Using only the records, tally the lines with "computer" in them and state that total by itself.

▶ _Saved data entries_
■ ■ ■ ■ ■

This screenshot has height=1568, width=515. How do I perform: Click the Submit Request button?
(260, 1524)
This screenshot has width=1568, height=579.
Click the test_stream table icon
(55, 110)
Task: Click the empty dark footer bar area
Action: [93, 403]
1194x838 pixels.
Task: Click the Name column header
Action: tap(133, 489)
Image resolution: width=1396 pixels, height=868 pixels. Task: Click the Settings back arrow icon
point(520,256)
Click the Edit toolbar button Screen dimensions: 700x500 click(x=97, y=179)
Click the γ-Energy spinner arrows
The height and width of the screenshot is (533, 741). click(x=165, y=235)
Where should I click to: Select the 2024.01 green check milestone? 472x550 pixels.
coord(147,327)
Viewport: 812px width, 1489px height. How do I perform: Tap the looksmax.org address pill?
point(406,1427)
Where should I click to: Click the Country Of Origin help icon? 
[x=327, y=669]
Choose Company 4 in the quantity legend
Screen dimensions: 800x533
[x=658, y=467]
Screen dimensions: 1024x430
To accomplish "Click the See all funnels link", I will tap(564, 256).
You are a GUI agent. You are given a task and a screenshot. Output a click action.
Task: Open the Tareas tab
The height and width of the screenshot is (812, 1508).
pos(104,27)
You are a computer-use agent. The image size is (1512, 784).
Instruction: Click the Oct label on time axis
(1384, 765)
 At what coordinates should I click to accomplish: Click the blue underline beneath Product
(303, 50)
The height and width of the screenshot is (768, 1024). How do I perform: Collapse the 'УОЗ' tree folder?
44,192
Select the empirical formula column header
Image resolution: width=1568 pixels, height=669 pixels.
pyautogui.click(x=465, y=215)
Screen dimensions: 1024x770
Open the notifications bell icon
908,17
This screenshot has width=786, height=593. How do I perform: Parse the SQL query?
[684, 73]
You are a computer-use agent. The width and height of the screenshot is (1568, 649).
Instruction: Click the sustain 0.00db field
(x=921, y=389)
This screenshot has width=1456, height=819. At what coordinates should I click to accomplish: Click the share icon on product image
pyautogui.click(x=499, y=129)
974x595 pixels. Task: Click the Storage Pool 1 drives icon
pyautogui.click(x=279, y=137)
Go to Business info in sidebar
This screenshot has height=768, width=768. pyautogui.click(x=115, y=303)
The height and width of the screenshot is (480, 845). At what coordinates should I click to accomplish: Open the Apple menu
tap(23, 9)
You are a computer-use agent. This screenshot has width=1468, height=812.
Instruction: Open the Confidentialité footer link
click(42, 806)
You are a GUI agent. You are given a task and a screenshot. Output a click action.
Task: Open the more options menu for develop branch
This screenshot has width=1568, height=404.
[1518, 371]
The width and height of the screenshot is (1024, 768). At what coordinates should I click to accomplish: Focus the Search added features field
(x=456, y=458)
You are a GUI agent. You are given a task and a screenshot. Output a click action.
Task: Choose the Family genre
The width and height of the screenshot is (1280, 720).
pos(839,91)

■ ■ ■ ■ ■

▶ _Result_
3